• _Task details_
Could you write out the records exactly as they are given?

• _Material provided_
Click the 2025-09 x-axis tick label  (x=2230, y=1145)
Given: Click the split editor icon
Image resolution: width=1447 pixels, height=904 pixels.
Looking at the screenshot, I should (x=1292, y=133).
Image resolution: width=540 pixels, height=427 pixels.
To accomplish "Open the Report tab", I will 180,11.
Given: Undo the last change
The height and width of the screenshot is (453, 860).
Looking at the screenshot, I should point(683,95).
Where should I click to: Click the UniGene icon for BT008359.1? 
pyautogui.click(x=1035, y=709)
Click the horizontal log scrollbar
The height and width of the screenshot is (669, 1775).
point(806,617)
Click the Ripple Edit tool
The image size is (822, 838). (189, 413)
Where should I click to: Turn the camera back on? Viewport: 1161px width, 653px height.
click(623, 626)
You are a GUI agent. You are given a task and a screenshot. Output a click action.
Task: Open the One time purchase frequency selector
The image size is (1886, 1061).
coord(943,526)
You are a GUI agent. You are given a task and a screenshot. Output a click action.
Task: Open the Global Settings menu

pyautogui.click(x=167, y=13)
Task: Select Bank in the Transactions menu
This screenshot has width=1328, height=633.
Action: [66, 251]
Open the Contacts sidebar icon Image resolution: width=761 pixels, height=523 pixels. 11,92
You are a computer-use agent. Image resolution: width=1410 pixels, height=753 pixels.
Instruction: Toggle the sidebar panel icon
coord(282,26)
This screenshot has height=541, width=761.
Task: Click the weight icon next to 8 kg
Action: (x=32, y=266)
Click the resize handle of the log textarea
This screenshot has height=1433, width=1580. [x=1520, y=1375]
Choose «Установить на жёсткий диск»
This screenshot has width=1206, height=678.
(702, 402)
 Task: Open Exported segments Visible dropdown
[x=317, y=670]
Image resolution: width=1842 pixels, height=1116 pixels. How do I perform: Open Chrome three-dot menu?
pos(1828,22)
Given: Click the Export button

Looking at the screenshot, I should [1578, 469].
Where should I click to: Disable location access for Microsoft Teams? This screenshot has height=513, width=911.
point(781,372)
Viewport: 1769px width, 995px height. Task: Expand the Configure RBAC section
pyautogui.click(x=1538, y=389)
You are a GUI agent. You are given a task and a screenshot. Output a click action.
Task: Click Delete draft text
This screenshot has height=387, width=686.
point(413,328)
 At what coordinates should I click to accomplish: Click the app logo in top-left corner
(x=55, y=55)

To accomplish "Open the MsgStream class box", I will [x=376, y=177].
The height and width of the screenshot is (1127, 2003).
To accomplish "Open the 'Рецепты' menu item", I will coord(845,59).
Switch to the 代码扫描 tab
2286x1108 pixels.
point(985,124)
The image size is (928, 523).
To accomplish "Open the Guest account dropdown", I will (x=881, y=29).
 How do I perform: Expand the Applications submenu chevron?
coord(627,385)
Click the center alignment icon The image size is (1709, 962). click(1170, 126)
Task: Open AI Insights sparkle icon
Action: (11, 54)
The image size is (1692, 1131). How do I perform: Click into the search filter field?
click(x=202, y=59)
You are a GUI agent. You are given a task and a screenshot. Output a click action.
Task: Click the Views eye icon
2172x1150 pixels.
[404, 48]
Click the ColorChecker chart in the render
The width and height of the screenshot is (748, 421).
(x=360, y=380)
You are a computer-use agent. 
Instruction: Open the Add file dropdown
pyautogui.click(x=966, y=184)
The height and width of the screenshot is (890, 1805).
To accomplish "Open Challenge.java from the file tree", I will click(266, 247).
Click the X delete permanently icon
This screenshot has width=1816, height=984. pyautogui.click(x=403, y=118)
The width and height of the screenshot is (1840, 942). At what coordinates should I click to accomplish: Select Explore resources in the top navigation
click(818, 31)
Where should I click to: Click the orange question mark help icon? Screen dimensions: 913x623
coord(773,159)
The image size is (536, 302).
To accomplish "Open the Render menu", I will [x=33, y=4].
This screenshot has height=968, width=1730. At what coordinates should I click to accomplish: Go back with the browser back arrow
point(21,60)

• _Answer space_
Click the 2025-09 x-axis tick label  (x=2230, y=1145)
Given: Click the split editor icon
Image resolution: width=1447 pixels, height=904 pixels.
Looking at the screenshot, I should (x=1292, y=133).
Image resolution: width=540 pixels, height=427 pixels.
To accomplish "Open the Report tab", I will 180,11.
Given: Undo the last change
The height and width of the screenshot is (453, 860).
Looking at the screenshot, I should point(683,95).
Where should I click to: Click the UniGene icon for BT008359.1? 
pyautogui.click(x=1035, y=709)
Click the horizontal log scrollbar
The height and width of the screenshot is (669, 1775).
point(806,617)
Click the Ripple Edit tool
The image size is (822, 838). (189, 413)
Where should I click to: Turn the camera back on? Viewport: 1161px width, 653px height.
click(623, 626)
You are a GUI agent. You are given a task and a screenshot. Output a click action.
Task: Open the One time purchase frequency selector
The image size is (1886, 1061).
coord(943,526)
You are a GUI agent. You are given a task and a screenshot. Output a click action.
Task: Open the Global Settings menu

pyautogui.click(x=167, y=13)
Task: Select Bank in the Transactions menu
This screenshot has width=1328, height=633.
Action: [66, 251]
Open the Contacts sidebar icon Image resolution: width=761 pixels, height=523 pixels. 11,92
You are a computer-use agent. Image resolution: width=1410 pixels, height=753 pixels.
Instruction: Toggle the sidebar panel icon
coord(282,26)
This screenshot has height=541, width=761.
Task: Click the weight icon next to 8 kg
Action: (x=32, y=266)
Click the resize handle of the log textarea
This screenshot has height=1433, width=1580. [x=1520, y=1375]
Choose «Установить на жёсткий диск»
This screenshot has width=1206, height=678.
(702, 402)
 Task: Open Exported segments Visible dropdown
[x=317, y=670]
Image resolution: width=1842 pixels, height=1116 pixels. How do I perform: Open Chrome three-dot menu?
pos(1828,22)
Given: Click the Export button

Looking at the screenshot, I should [1578, 469].
Where should I click to: Disable location access for Microsoft Teams? This screenshot has height=513, width=911.
point(781,372)
Viewport: 1769px width, 995px height. Task: Expand the Configure RBAC section
pyautogui.click(x=1538, y=389)
You are a GUI agent. You are given a task and a screenshot. Output a click action.
Task: Click Delete draft text
This screenshot has height=387, width=686.
point(413,328)
 At what coordinates should I click to accomplish: Click the app logo in top-left corner
(x=55, y=55)

To accomplish "Open the MsgStream class box", I will [x=376, y=177].
The height and width of the screenshot is (1127, 2003).
To accomplish "Open the 'Рецепты' menu item", I will coord(845,59).
Switch to the 代码扫描 tab
2286x1108 pixels.
point(985,124)
The image size is (928, 523).
To accomplish "Open the Guest account dropdown", I will (x=881, y=29).
 How do I perform: Expand the Applications submenu chevron?
coord(627,385)
Click the center alignment icon The image size is (1709, 962). click(1170, 126)
Task: Open AI Insights sparkle icon
Action: (11, 54)
The image size is (1692, 1131). How do I perform: Click into the search filter field?
click(x=202, y=59)
You are a GUI agent. You are given a task and a screenshot. Output a click action.
Task: Click the Views eye icon
2172x1150 pixels.
[404, 48]
Click the ColorChecker chart in the render
The width and height of the screenshot is (748, 421).
(x=360, y=380)
You are a computer-use agent. 
Instruction: Open the Add file dropdown
pyautogui.click(x=966, y=184)
The height and width of the screenshot is (890, 1805).
To accomplish "Open Challenge.java from the file tree", I will click(266, 247).
Click the X delete permanently icon
This screenshot has width=1816, height=984. pyautogui.click(x=403, y=118)
The width and height of the screenshot is (1840, 942). At what coordinates should I click to accomplish: Select Explore resources in the top navigation
click(818, 31)
Where should I click to: Click the orange question mark help icon? Screen dimensions: 913x623
coord(773,159)
The image size is (536, 302).
To accomplish "Open the Render menu", I will [x=33, y=4].
This screenshot has height=968, width=1730. At what coordinates should I click to accomplish: Go back with the browser back arrow
point(21,60)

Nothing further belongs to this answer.